Abdulrahman is convinced that there can be no reconciliation with the key perpetrators. But what about the opportunists, the hangers-on? Is it wise to isolate them? "The problem is that people have far too much time to think," the mukhtar replies. "They have nothing to do, they can't find work. We urgently need to create jobs to change people's minds. If you only live in the past, history repeats itself."

Too shocked to cry

Naram Muhamad is a 24-year-old computer science student. She associates plenty of joyful childhood memories with Old Mosul, where her father used to own a grocery shop. She vividly recalls her impressions when she first returned to the devastated cityscape on the western bank of the Tigris: "I fell ill for three days. I was simply too shocked to cry."

Naram and her family live in the part of the city that lies east of the Tigris River. It's an area where, in many quarters, it almost seems as if the war never happened. During IS rule, Naram barely left the house. As a woman, she was barred from attending university. "Those three years have been like a big jail sentence for me," she says. "I read endlessly at home. I tried very hard not to lose touch with the world."

Naram Muhamad in Mosul
Naram Muhamad calls for reconciliationImage: DW/S. Petersmann

Today, Naram dreams about writing her own books. About life and people. She goes to university every day. The sprawling campus is one of the few war-scarred areas in the eastern half Mosul. Some buildings were damaged badly in US air raids because 'IS' had used them to produce explosives. The central library, once one of the largest in Iraq, was burned down by the jihadis. "Buildings can be rebuilt with money, but we also need to rebuild our minds," says Naram. "That is much more difficult. We need to reach people's souls. We need to learn to think freely."

The next generation 

Naram organizes classes for internally displaced women in refugee camps to educate them about their political rights. She‘s also involved in student politics and regularly visits an alternative book-café in the university quarter that offers readings on social and political issues. Her life is pretty much back to normal. But she's well aware of the many unresolved conflicts, especially those surfacing in the devastated western half of the city of her birth. "Yes, we hurt and killed each other. Yes, we took each other's rights. But now we must learn to talk about it," the young activist insists. Adding that young people like her should take the lead. 

One year after the liberation of Mosul, the Iraqi army and Shiite militias are still omnipresent. This was after all the jihadis' capital, like Raqqa in Syria, and the people of the city are eyed with suspicion in other parts of Iraq.

Ruins in Old Mosul
The ruins of Old Mosul tell of a horrific battleImage: DW/S. Petersmann

In addition to 40,000 foreign fighters, tens of thousands of local Iraqis joined IS, many from the greater Mosul area. The government's anti-terror tribunals regularly impose death sentences on alleged collaborators, often in summary trials barely lasting half an hour. It's difficult to know exactly how many suspected IS members are currently being held in Iraqi prisons. The government doesn't publish any figures. Quoting government officials, Human Rights Watch last year put the number at over 20,000.

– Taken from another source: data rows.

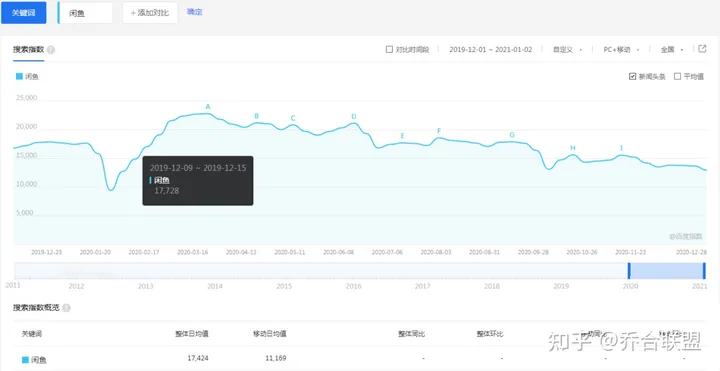Click the 闲鱼 row marker in overview table
Screen dimensions: 720x371
pyautogui.click(x=25, y=360)
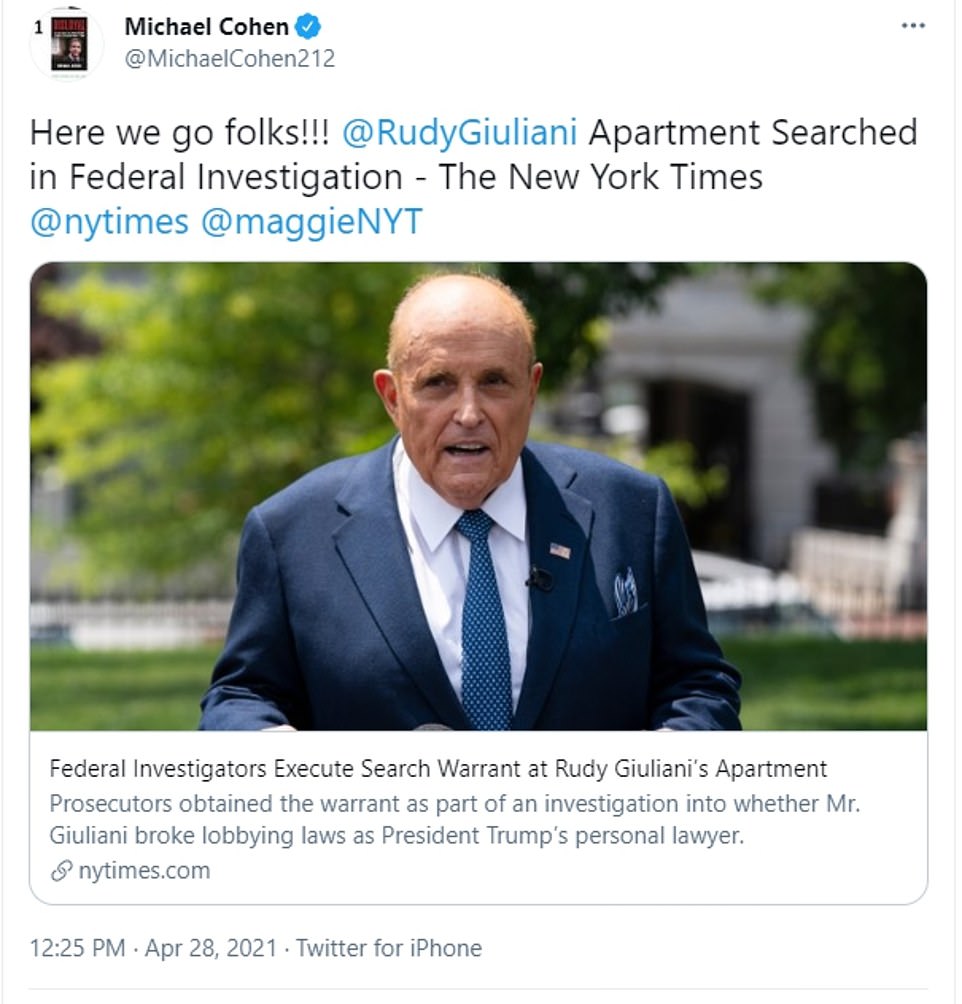Screen dimensions: 962x1004
Task: Open the profile avatar picture
Action: [69, 44]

Naram is calling for a national reconciliation plan. "There are different levels of guilt," she says, "and if we now reject all those involved with IS, we will only ensure that there will be a next generation of extremists amongst us." Social acceptance, she‘s convinced, can only be fostered in encounters between victims, fellow travelers and perpetrators: "If we want a future as a nation, we cannot allow society to tear itself apart."